** begin Passage given **

State Machines for Complex Business Workflows
How to model complex business workflows as finite state machines in TypeScript, with type-safe transitions, guards, and side effects managed by Alfred.
Many workflow engines model processes as a sequence of steps: do A, then B, then C. This works well for linear processes, but real business workflows are rarely linear. An order can be placed, partially fulfilled, backordered, cancelled, refunded, or disputed. A loan application can be submitted, under review, approved, conditionally approved, denied, or withdrawn. The transitions between these states depend on business rules, external events, and human decisions.
State machines provide a formal model for these complex workflows. Instead of thinking about what to do next, you think about what states a process can be in and what events cause transitions between those states. This shift in perspective makes complex workflows easier to reason about, test, and visualize.
Alfred includes a full state machine engine designed specifically for business workflows, with type-safe state definitions, transition guards, and side effects.
Defining States and Transitions
A state machine starts with a clear enumeration of all possible states and the events that trigger transitions between them. In TypeScript, we can use union types to make this definition exhaustive and type-safe.

** end Passage given **

Challenges:
1: Answer these from the state machines page:
(a) What three things does Alfred's state machine engine include?
(b) What TypeScript feature can make the definition of states exhaustive and type-safe?
(c) What do the transitions between workflow states depend on?
2: List every state a loan application can be in according to the state machines page.

** begin Stored data **

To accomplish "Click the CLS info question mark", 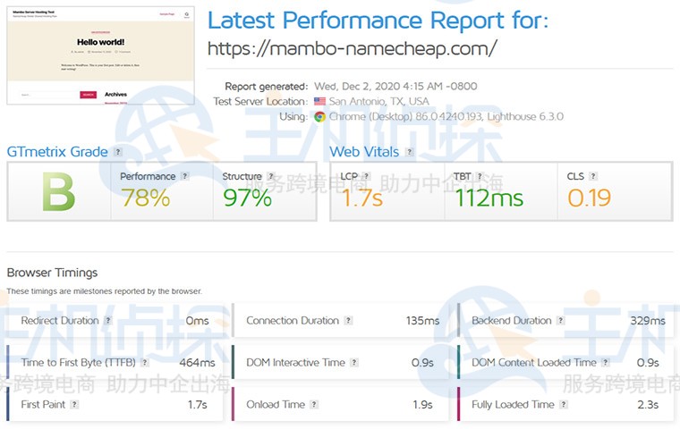I will click(593, 177).
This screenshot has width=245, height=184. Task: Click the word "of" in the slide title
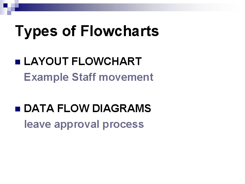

** end Stored data **

Answers to each task:
1:
(a) Type-safe state definitions, transition guards, and side effects.
(b) Union types.
(c) Business rules, external events, and human decisions.

2: Submitted, under review, approved, conditionally approved, denied, withdrawn.